27

I am trying to store a variable length list of string to a HDF5 Dataset. The code for this is

import h5py
h5File=h5py.File('xxx.h5','w')
strList=['asas','asas','asas']  
h5File.create_dataset('xxx',(len(strList),1),'S10',strList)
h5File.flush() 
h5File.Close()  

I am getting an error stating that "TypeError: No conversion path for dtype: dtype('&lt U3')" where the &lt means actual less than symbol
How can I solve this problem.

gman
  • 1,132
  • 2
  • 13
  • 28
  • For starters, you have a typo on `create_dataset`. Can you give the exact code you're using, especially where `strList` is coming from? – SlightlyCuban Apr 22 '14 at 14:11
  • sorry about the typo, I am trying to serialize a pandas data frame to a HDF5 file so I have to create a header that contains the names of the all columns so I extracted the column names in a list and trying to write it to a HDF5 dataset. – gman Apr 22 '14 at 14:22
  • except for the typo above code emulates exactly similar situation – gman Apr 22 '14 at 14:25
  • You should probably edit your question and fix the typo. – SlightlyCuban Apr 22 '14 at 15:14

3 Answers3

31

You're reading in Unicode strings, but specifying your datatype as ASCII. According to the h5py wiki, h5py does not currently support this conversion.

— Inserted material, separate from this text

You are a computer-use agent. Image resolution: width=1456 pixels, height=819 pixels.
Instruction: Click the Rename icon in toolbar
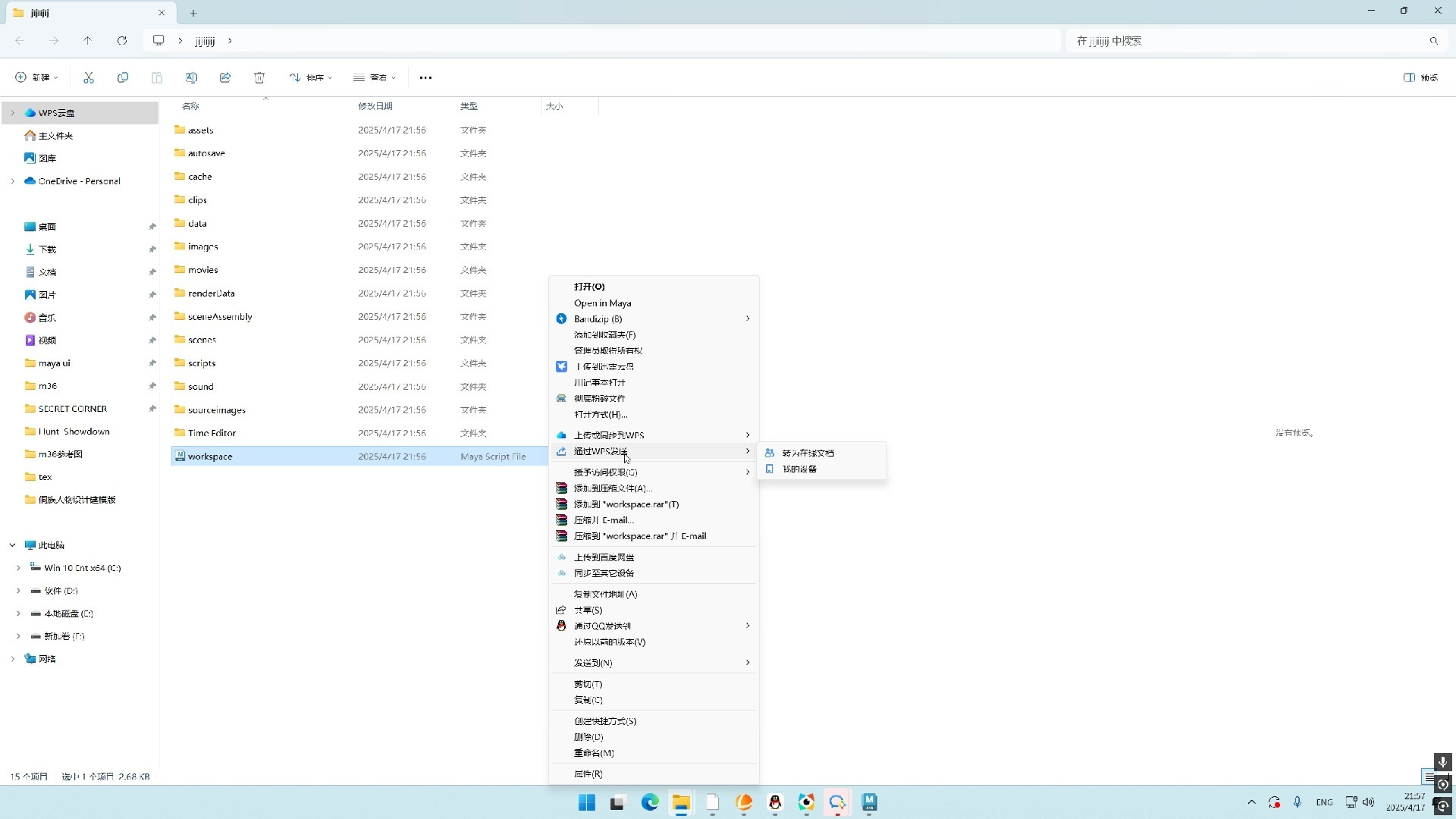pos(191,77)
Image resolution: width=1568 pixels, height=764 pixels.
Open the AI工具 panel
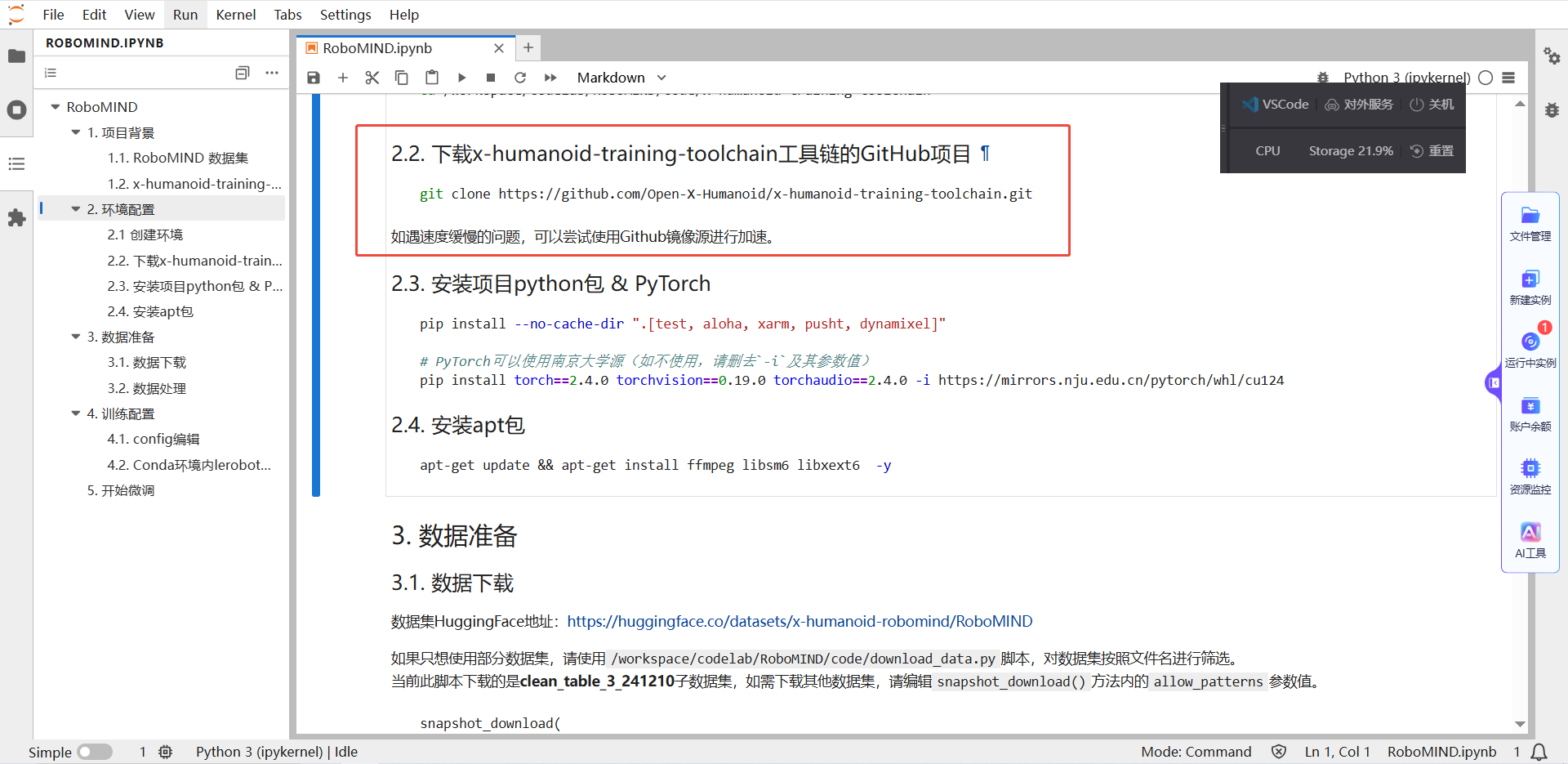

You'll need to encode the strings in a format h5py handles:

asciiList = [n.encode("ascii", "ignore") for n in strList]
h5File.create_dataset('xxx', (len(asciiList),1),'S10', asciiList)

Note: not everything encoded in UTF-8 can be encoded in ASCII!

SlightlyCuban
  • 2,925
  • 1
  • 18
  • 30
  • What's the proper way to re-extract these strings from the hdf5 file (in python3)? – DilithiumMatrix Jun 22 '16 at 03:46
  • @DilithiumMatrix ASCII is also valid UTF-8, but you can use `ascii.decode('utf-8')` if you need `str` type. Note: my answer will drop non-ASCII characters. If you preserved them with `encode('unicode_escape')`, then you need `decode('unicode_escape')` to convert things back. – SlightlyCuban Jun 22 '16 at 16:53
  • @DilithiumMatrix. To re-extract the code : stringlist=np.array(f['xxx']) vals=[str(el).strip('[]').strip('\'') for el in stringlist.astype(str)] – user3018476 Aug 30 '20 at 02:56
14

In HDF5, data in VL format is stored as arbitrary-length vectors of a base type. In particular, strings are stored C-style in null-terminated buffers. NumPy has no native mechanism to support this. Unfortunately, this is the de facto standard for representing strings in the HDF5 C API, and in many HDF5 applications.

Thankfully, NumPy has a generic pointer type in the form of the “object” (“O”) dtype. In h5py, variable-length strings are mapped to object arrays. A small amount of metadata attached to an “O” dtype tells h5py that its contents should be converted to VL strings when stored in the file.

Existing VL strings can be read and written to with no additional effort; Python strings and fixed-length NumPy strings can be auto-converted to VL data and stored.

Example

In [27]: dt = h5py.special_dtype(vlen=str)

In [28]: dset = h5File.create_dataset('vlen_str', (100,), dtype=dt)

In [29]: dset[0] = 'the change of water into water vapour'

In [30]: dset[0]
Out[30]: 'the change of water into water vapour'
yardstick17
  • 3,297
  • 1
  • 21
  • 27
5

I am in a similar situation wanting to store column names of dataframe as a dataset in hdf5 file. Assuming df.columns is what I want to store, I found the following works:

h5File = h5py.File('my_file.h5','w')
h5File['col_names'] = df.columns.values.astype('S')

This assumes the column names are 'simple' strings that can be encoded in ASCII.